It seems like Bollywood has run out of original ideas and is turning increasingly towards South India for content. First Shehzada, then Selfiee, and then Bholaa, in the past few months. Unfortunately for Hindi film-goers, they are never as great as the original, which one can easily sit at home and stream. Debutant director Vardhan Ketkar’s Gumraah, which is a remake of Tamil film Thadam, is no different.
If you have already watched Thadam, then there is no point in watching Gumraah because a whodunnit that is a copy-paste of the original (co-written by the same writer — Thirumeni — and with a few changes that make no sense) would be a waste of time. If you haven’t, then Gumraah is a whodunnit with solid twists and turns that will keep you engaged, if you are not distracted by subpar acting by almost everyone.
The film opens on a rainy night with a man being murdered and a title card that says ‘The Crime’. Thanks, like the audience needed to be told that a person murdering another is a crime. Then the placard announces ‘The Investigation’, thanks once again, for explaining to a dumb me that police in uniform going through the crime scene is called an investigation.
At the scene of the investigation is SI Shivani Mathur (Mrunal Thakur, who mistakes deadpan as strict and no-nonsense) who gets a lead in the form of a selfie where the killer has been photographed in the background. ACP Dhiren Yadav (Ronit Roy, who is pretty over-the-top as the bad cop) identifies the killer as Arjun (Aditya Roy Kapur), a civil engineer living in Gurgaon and with whom, we quickly realise, he has an axe to grind.
With a flaky alibi, it seems Arjun, who is claiming innocence, is going to be nabbed, till a drunk and disorderly petty conman Ronnie (also Aditya Roy Kapur) is brought in who is a dead ringer of Arjun and eventually turns out to be his twin.

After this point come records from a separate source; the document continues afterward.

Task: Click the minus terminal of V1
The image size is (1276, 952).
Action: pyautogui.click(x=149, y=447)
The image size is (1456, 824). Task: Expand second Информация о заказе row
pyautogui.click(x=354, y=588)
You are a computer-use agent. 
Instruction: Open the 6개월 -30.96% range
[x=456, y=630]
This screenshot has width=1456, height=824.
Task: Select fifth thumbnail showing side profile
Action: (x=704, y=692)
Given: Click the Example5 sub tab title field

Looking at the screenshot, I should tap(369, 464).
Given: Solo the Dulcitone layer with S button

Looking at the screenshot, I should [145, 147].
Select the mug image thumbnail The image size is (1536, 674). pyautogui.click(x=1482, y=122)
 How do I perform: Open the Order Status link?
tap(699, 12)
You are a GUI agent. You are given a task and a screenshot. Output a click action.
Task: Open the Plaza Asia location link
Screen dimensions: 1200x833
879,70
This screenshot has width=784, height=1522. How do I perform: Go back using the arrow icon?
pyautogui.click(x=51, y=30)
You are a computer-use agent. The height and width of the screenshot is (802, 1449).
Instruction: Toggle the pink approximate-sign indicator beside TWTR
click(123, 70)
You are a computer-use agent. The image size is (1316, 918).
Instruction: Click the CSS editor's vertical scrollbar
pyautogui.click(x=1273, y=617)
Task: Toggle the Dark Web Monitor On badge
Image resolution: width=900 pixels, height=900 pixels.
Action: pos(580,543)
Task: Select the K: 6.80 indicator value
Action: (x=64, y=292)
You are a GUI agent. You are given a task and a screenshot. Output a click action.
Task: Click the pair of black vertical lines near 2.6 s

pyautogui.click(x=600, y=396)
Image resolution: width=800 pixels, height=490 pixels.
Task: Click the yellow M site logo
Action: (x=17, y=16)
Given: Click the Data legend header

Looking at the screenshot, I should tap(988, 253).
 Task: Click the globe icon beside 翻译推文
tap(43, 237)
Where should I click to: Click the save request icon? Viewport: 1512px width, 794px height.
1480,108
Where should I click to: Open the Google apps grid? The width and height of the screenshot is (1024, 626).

While Arjun is suave and gentlemanly, Ronnie is the polar opposite with a cocky attitude and lewd gestures — a trope common to storylines with twins. And while the top cops investigating the murder pick their culprits, the audience is kept in the dark about who has actually killed a man that neither seemed to have any motive to.
Aditya is decent as the quieter, more reserved Arjun but seems uncomfortable in the skin of the cad-like Ronnie. He is, without a doubt, hot but even his holy hotness can’t distract one from the fact that he just can’t do the heavy lifting when it comes to acting. It’s the same thing that worked against Aditya in The Night Manager remake. The problem is no one sharing the screen with him in Gumraah has the power to carry the scene and the whole film suffers because of that. Throw in some unnecessary romance and drawn-out flashbacks and the film loses its taught pace and also the audience from time to time.
The end twist is still solid and Gumraah, which is inspired by various real-life instances of criminal cases, is an interesting whodunnit to spend a few hours this weekend watching, but don’t say you weren’t warned about its flaws.